Photos of Vladimir Putin, Xi Jinping, and Kim Jong Un are gathered around a table like one would find in a gentlemen’s club. Sipping drinks, they look like it’s 5:00 somewhere. More recent pictures show Narendra Modi at the table with the others. A great summit of leaders across the globe are aligning against the west, in particular Donald Trump, celebrating their emerging leadership on the world stage and the diminishing value of relationship with the US.
Bruni recalls that it was Dwight Eisenhower, Republican President of the US and former Supreme Commander of the Allies in WWII, upon watching the Russians launch Sputnik I in October of 1957 declared there was “vivid evidence” of the technological superiority in rocketry of our Cold War Enemy. That was sufficient impetus in 1958, for Congress to pass the National Defense Act, which along with the National Science Foundation and the National Institutes of Health “made America into the world’s undisputed leader in science and technology.”

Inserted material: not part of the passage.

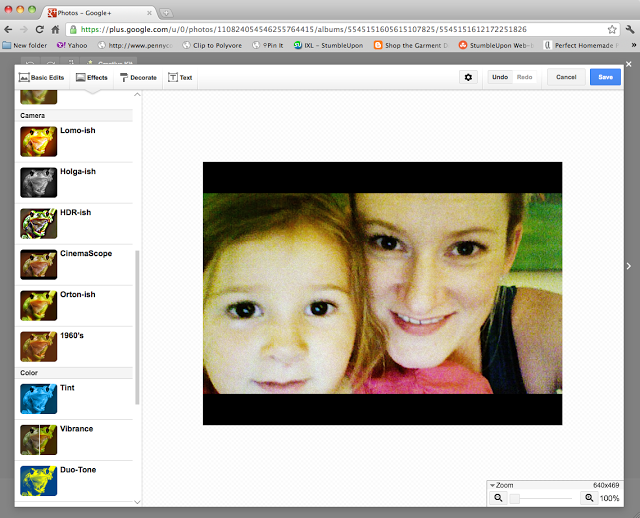Bookmark page with star icon
Viewport: 640px width, 518px height.
(x=612, y=30)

The emphasis on science, technology, invention and innovation made America a superpower on the world stage for almost 80 years. In one year, Trump has undermined all things science and innovation to the point where US University and Research Centers are beginning to fall from the ranks of the elite and be replaced by Chinese Research Centers. The coalition of China, Russia, North Korea and now, India, does not bode well for the future of American greatness.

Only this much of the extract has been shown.